Antivenom is given intravenously and multiple ampoules may be necessary. Monovalent antivenom is indicated if the type of snake is known, when the venom detection kit determines the type of antivenom to be given, or in areas where the occurrence of snakes is limited to specific snake types. Monovalent antivenom is preferred as it is less expensive, is a smaller volume of foreign protein and has fewer side effects.

Polyvalent antivenom contains antibodies to venom of all groups of snakes. It consists of a large volume and is expensive, but is used when treatment with antivenom is indicated and the snake type is unknown and the venom detection kit procedure is negative or will take too long to perform.

In certain areas a mixture of monovalent antivenoms, based on the local prevalence of snake types, may replace polyvalent antivenom.
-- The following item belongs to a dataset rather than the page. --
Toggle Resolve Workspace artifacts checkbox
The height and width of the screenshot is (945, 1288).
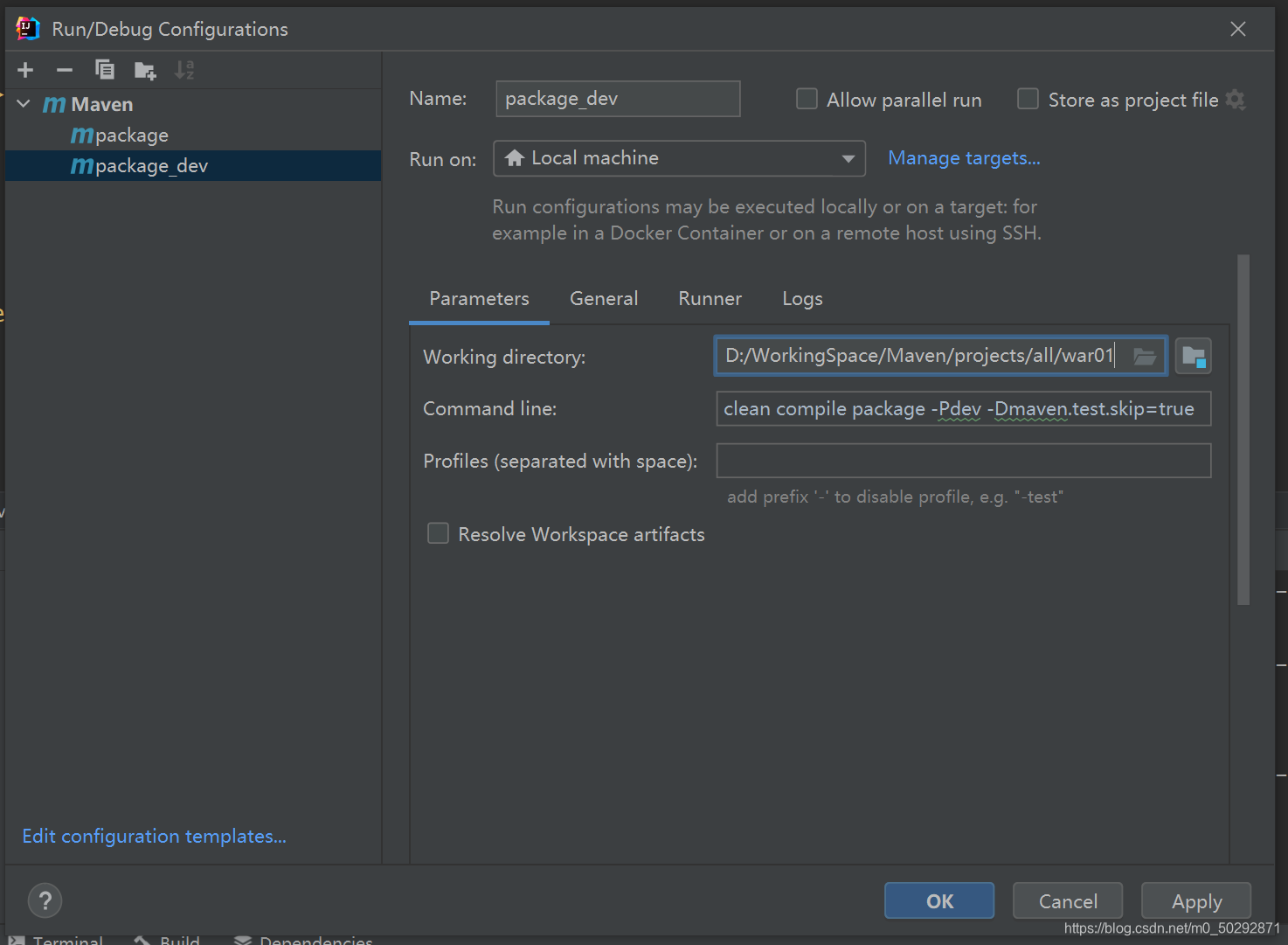click(438, 533)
The dose of antivenom is dependent on the dose of venom injected by the snake, not patient size, so children require the same amount of antivenom as adults do.

SPIDER BITES

Redback spider (Latrodectus hasseltii)

Redback spiders are common throughout Australia. They are common in urban areas, in and around houses, gardens, sheds, rubbish piles and discarded objects. It is the female spider that is responsible for envenoming.
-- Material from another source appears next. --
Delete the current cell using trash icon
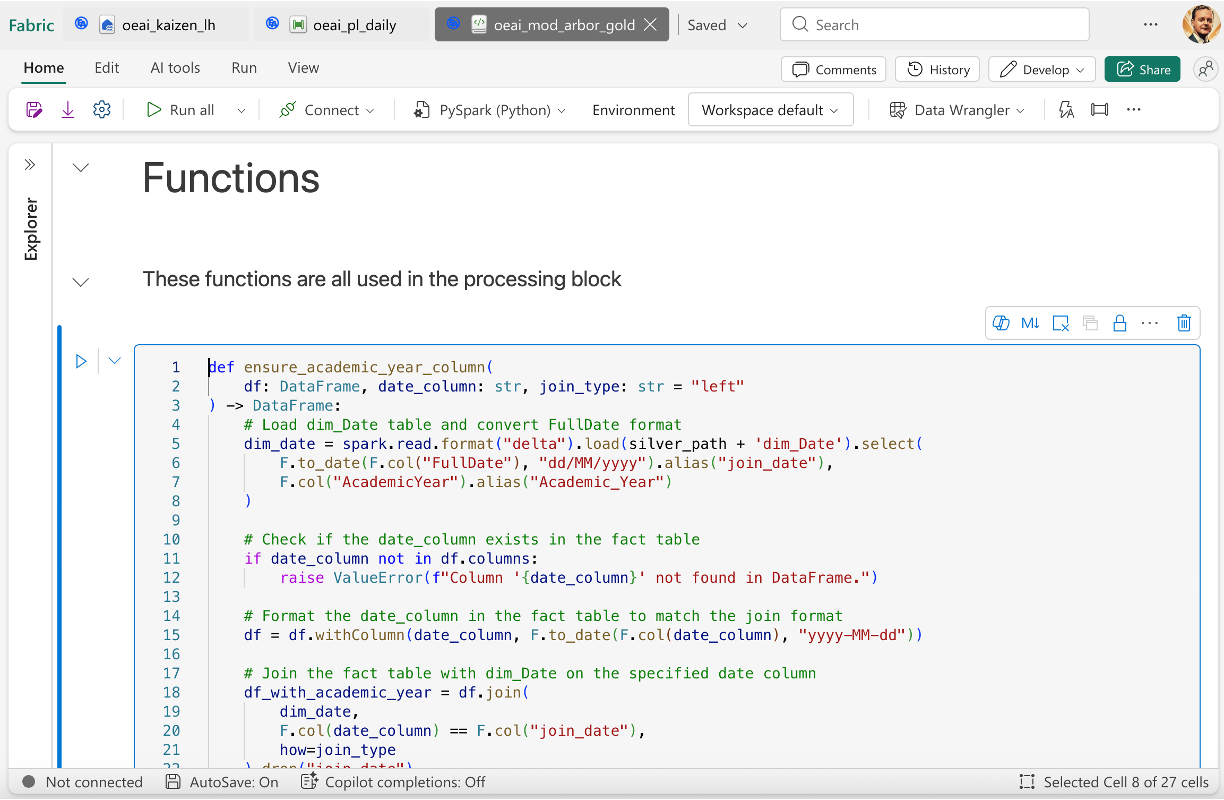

Only one-fifth of bites will result in significant envenoming. Only people with significant envenoming receive antivenom.
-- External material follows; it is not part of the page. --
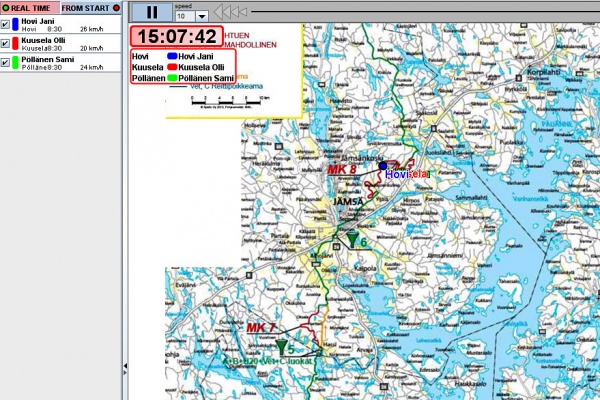600x400 pixels.
Task: Click the MK 7 stage label
Action: coord(260,328)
The redback bite is usually felt as an initial mild sting, with no signs of a bite at the site. Fifteen minutes to 1 hour later the bite site may become painful. The pain can become severe and extend to the regional lymph nodes. Following this, pain may extend to the whole limb and the abdomen, and headache may occur. There may be nausea, malaise and hypertension. An area of sweating may develop surrounding the bite site. The patient may be sweating profusely and this may be generalised or localised to the bite site, or in an area remote from the bite.

If there is clear evidence of envenoming, then redback antivenom is given. The decision to treat is a clinical one; there are no tests to assist in the diagnosis.

Redback antivenom is given by intramuscular injection. This can be repeated in 1 hour, if there is incomplete reduction of symptoms, or if symptoms return. No premedication is required, but facilities to treat anaphylaxis should be at hand.

Redback antivenom can be useful for relief of symptoms up to days after the initial bite. The need for multiple doses is not uncommon. Advice should be sought if multiple doses of antivenom are needed.

MARINE ENVENOMATION

Box jellyfish or sea wasp (Chironex fleckeri)

The box jellyfish is one of the most venomous creatures in the world. It is found in the coastal waters of northern Australia, and is most commonly encountered in the summer months. Its tentacles contain stinging cells called nematocysts that contain venom and a spring-loaded harpoon. On contact with a victim, the nematocyst releases the coiled harpoon, which pierces the skin and releases the stored venom. Victims may further discharge nematocysts as they attempt to remove the tentacles that still contain intact stinging cells.

Clinically, there is severe localised pain, and local skin changes range from painful erythema to full-thickness skin necrosis. Typically, there are linear red welts that may go on to blister and ulcerate. Confusion, agitation and collapse with respiratory or cardiac arrest can occur. Onset of envenomation may be very rapid and death can occur in 5 minutes. The venom contains cardiotoxic, neurotoxic and dermatotoxic compounds.

The extent of envenoming is dependent on the area of skin suffering tentacle contact. An area of tentacle contact of 10% of the total surface area is potentially lethal.

Immediate first aid is vital. Any undischarged nematocysts can be inactivated by applying large volumes of household vinegar (dilute acetic acid). Antivenom is available and can be given by intramuscular injection.

Box jellyfish antivenom is indicated for all but minor stings. One to three vials are administered by intramuscular injection as soon as possible in severe stings. Antivenom is given intravenously in the hospital setting.

Early administration of antivenom may result in reduced pain and reduces skin necrosis and scarring.